TASK INPUTS -
+---+
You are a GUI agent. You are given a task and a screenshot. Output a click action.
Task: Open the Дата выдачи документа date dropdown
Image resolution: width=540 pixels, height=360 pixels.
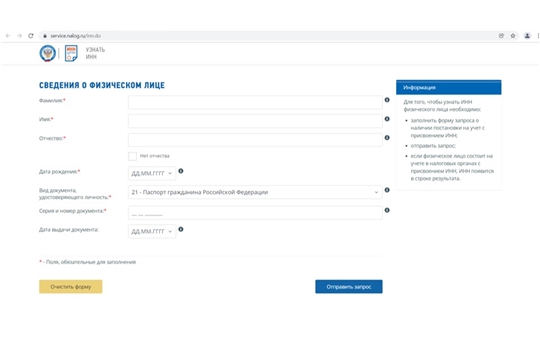click(x=152, y=232)
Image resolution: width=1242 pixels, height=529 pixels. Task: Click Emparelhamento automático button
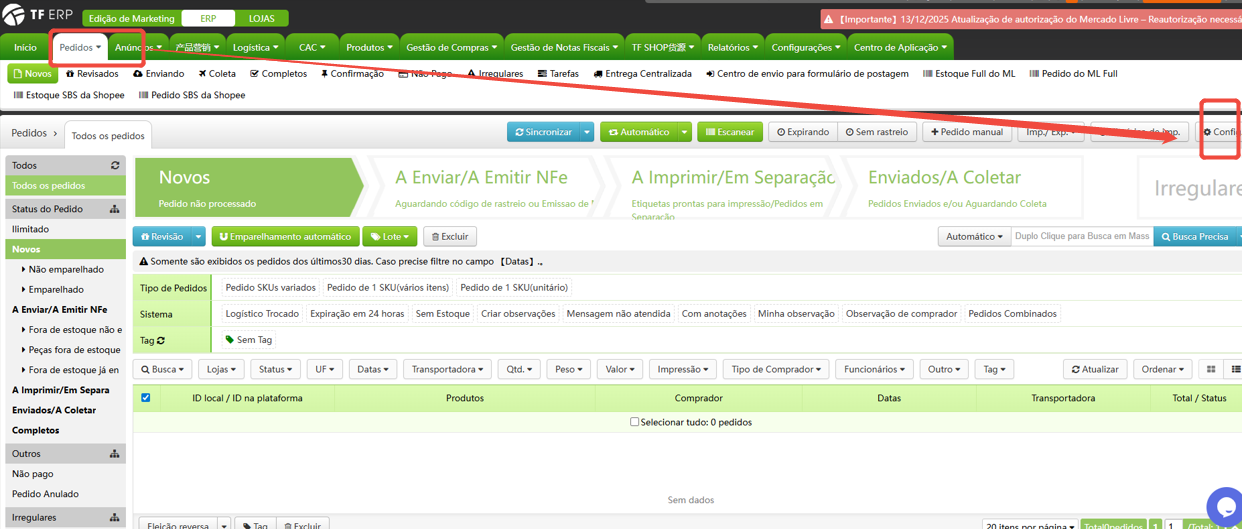(x=285, y=237)
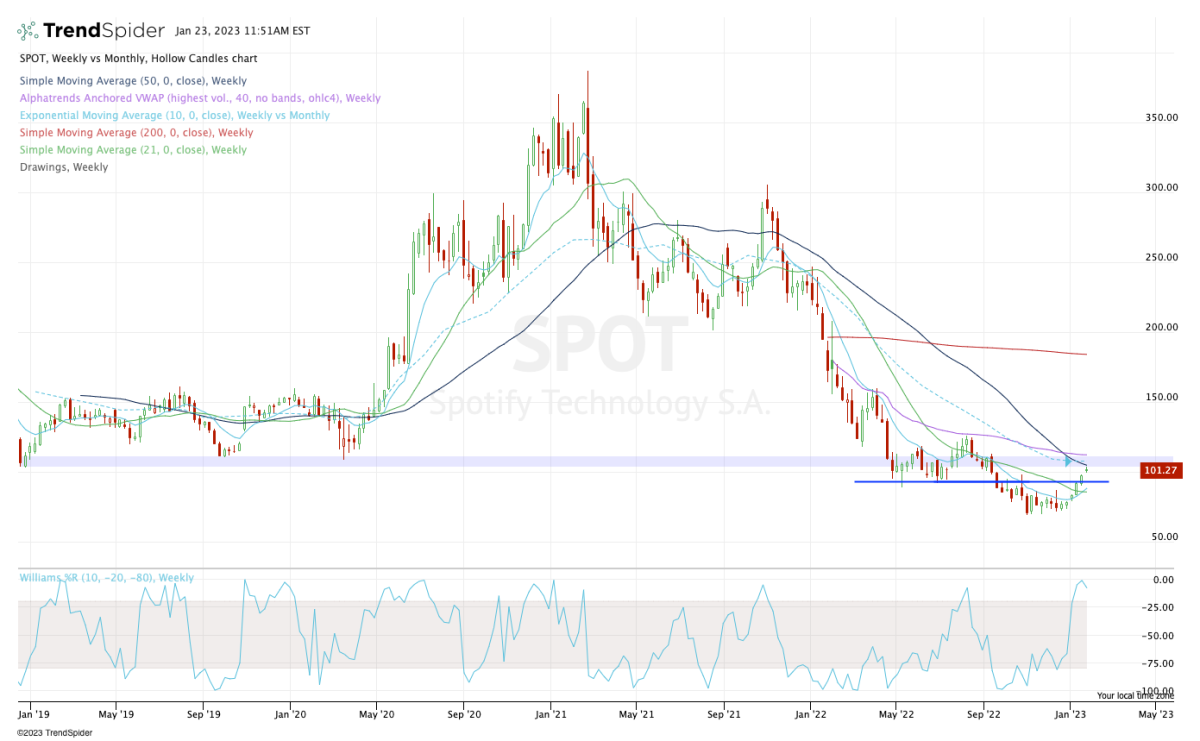Image resolution: width=1200 pixels, height=741 pixels.
Task: Select the Alphatrends Anchored VWAP legend entry
Action: [x=200, y=98]
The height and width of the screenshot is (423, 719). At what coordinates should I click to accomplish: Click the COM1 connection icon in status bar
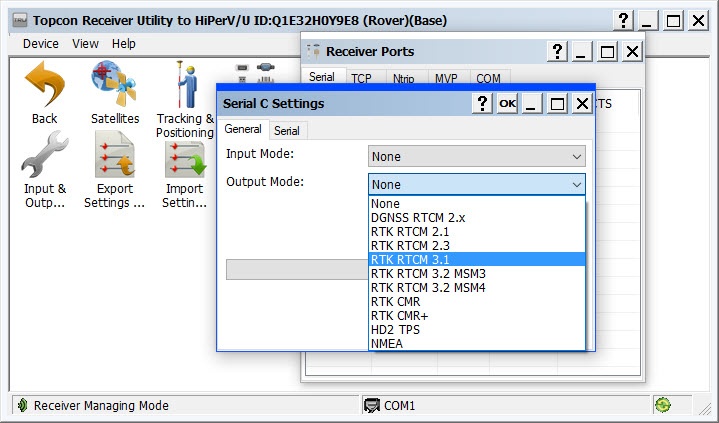(x=372, y=406)

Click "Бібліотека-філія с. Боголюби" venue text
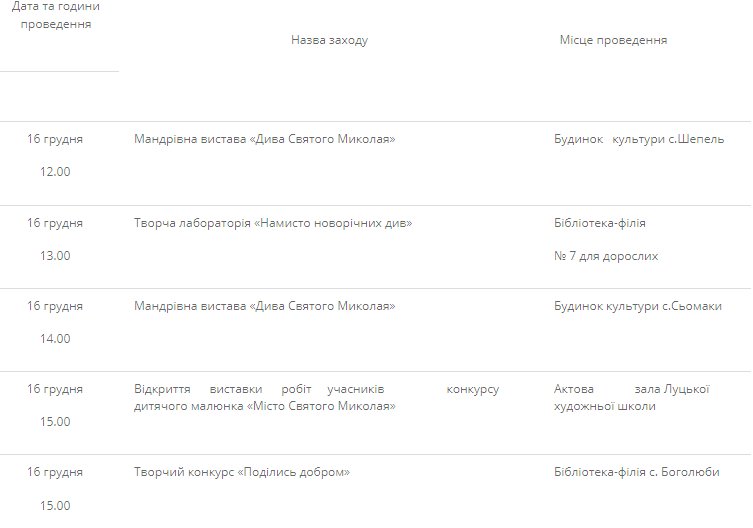click(x=636, y=472)
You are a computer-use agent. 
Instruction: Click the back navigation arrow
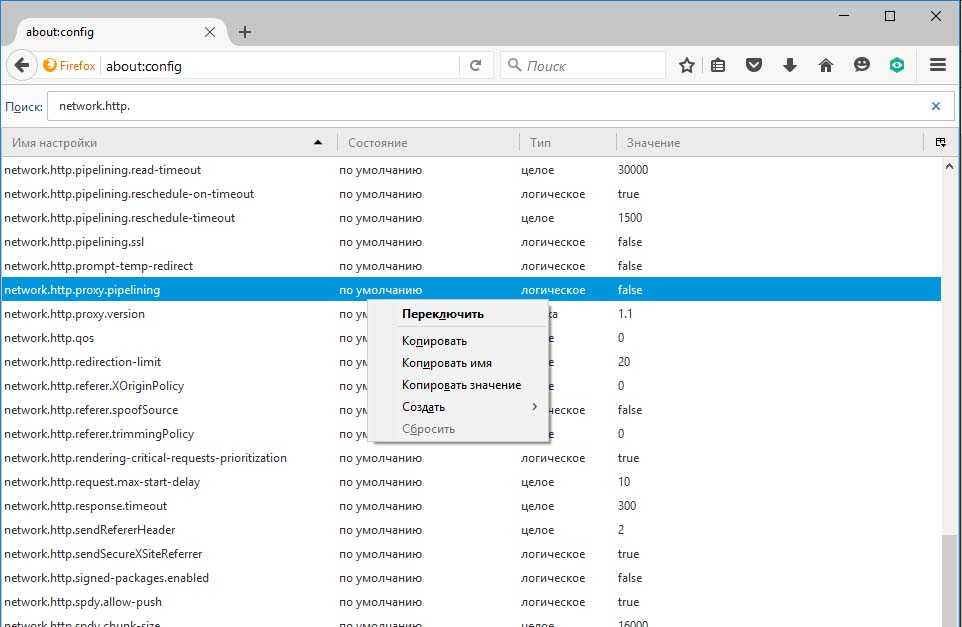click(23, 66)
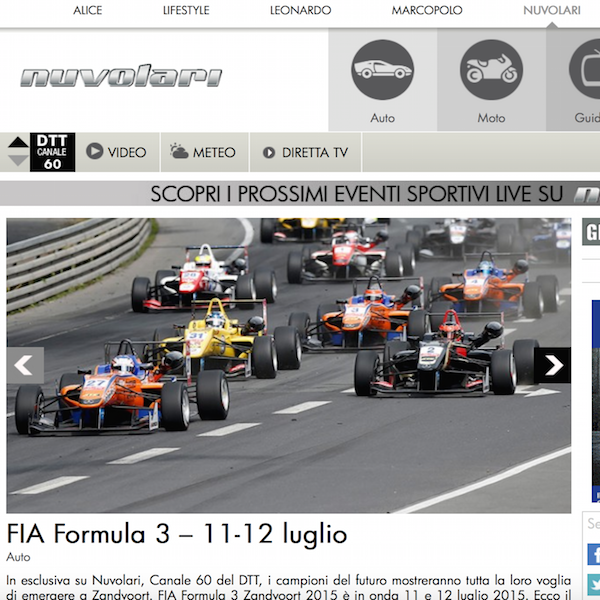This screenshot has width=600, height=600.
Task: Open the Facebook share icon
Action: click(593, 554)
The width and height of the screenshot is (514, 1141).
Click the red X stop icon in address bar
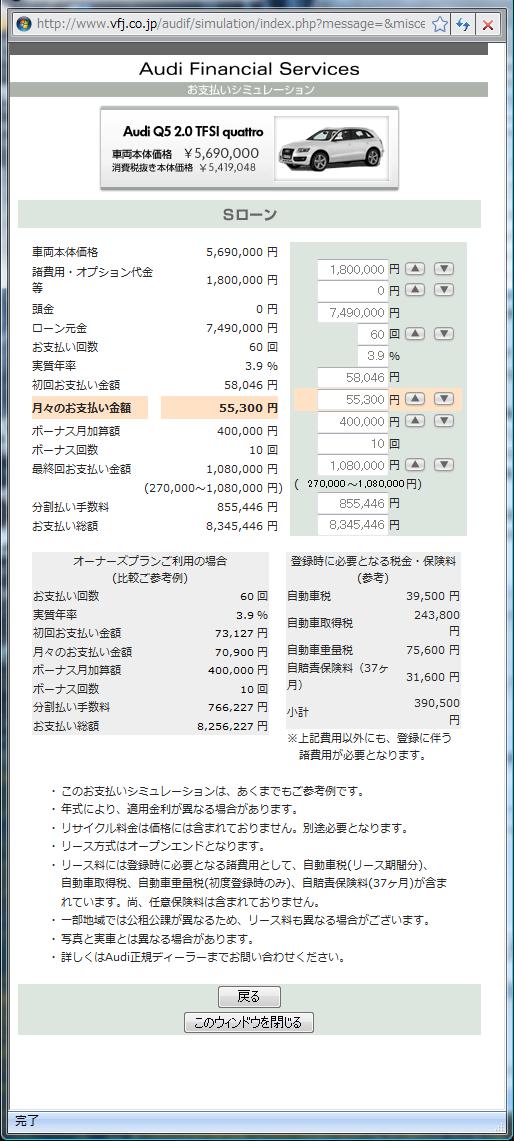[487, 24]
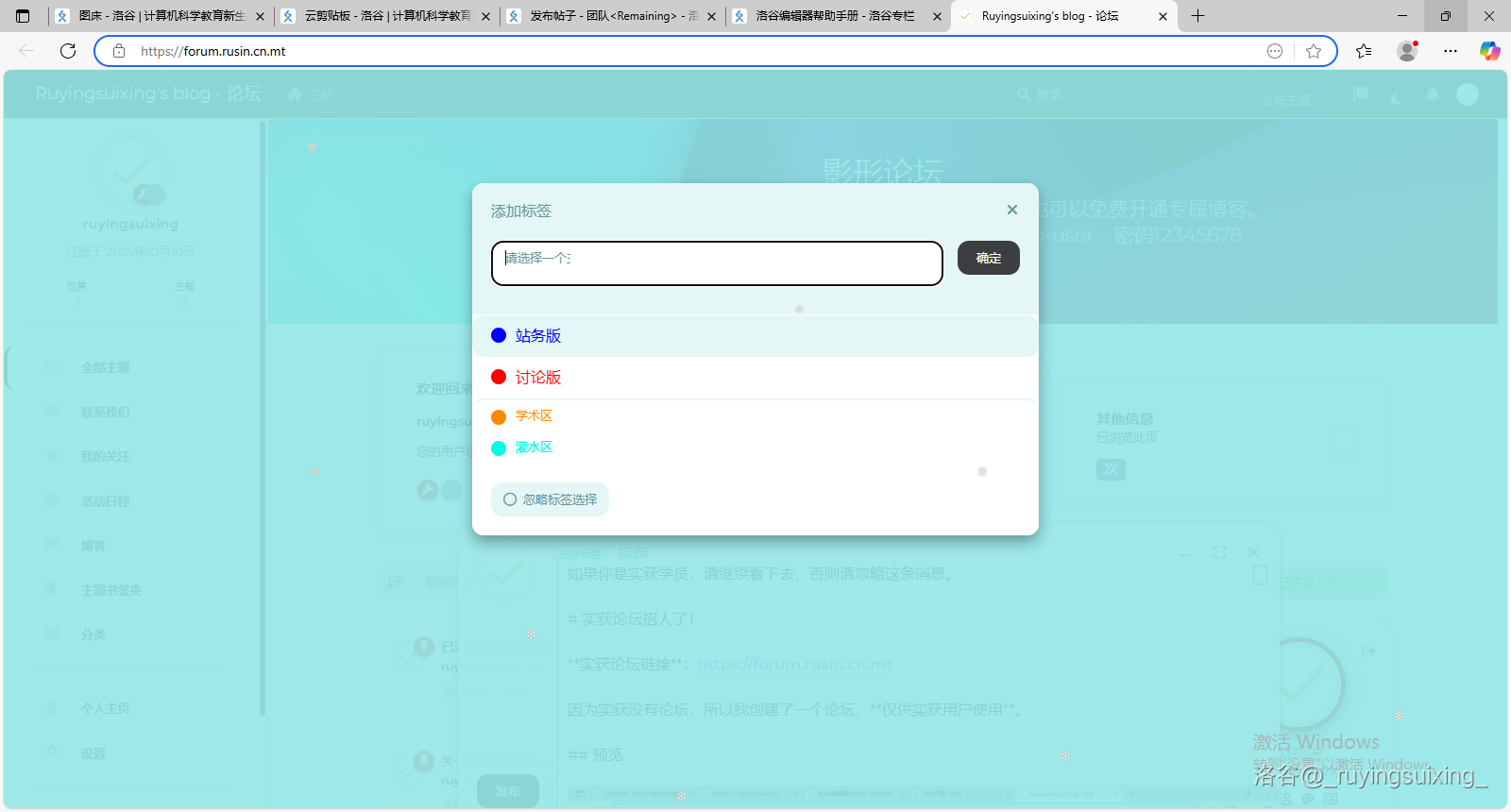Click the circled ellipsis icon in address bar
The height and width of the screenshot is (812, 1511).
coord(1275,51)
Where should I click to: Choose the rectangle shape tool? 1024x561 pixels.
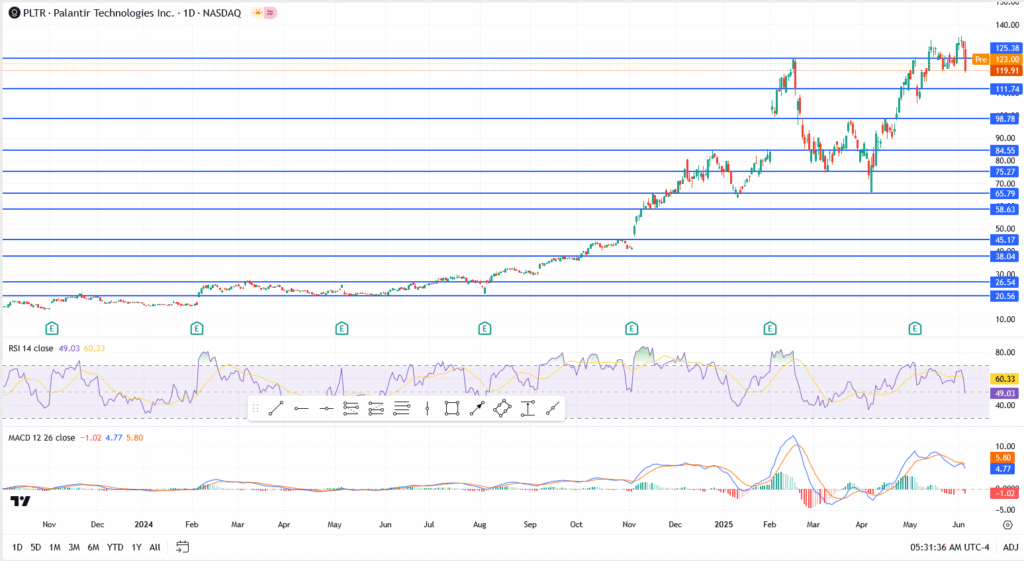452,408
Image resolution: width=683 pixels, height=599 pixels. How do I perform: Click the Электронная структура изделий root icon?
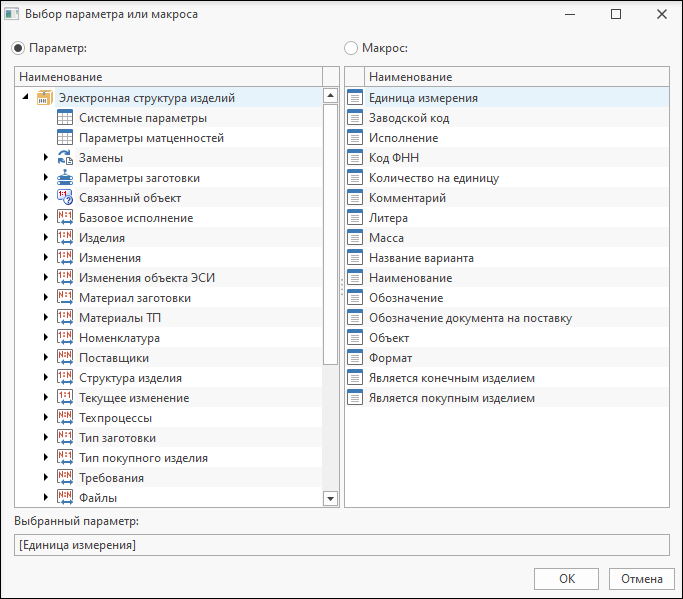pyautogui.click(x=44, y=98)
+---+
PROBLEM DESCRIPTION - Please show the lines of the material that contain the string "agent".

RESPONSE TO THE EXERCISE -
You are a GUI agent. You are given a task and a screenshot. Output a click action.
You are a computer-use agent. 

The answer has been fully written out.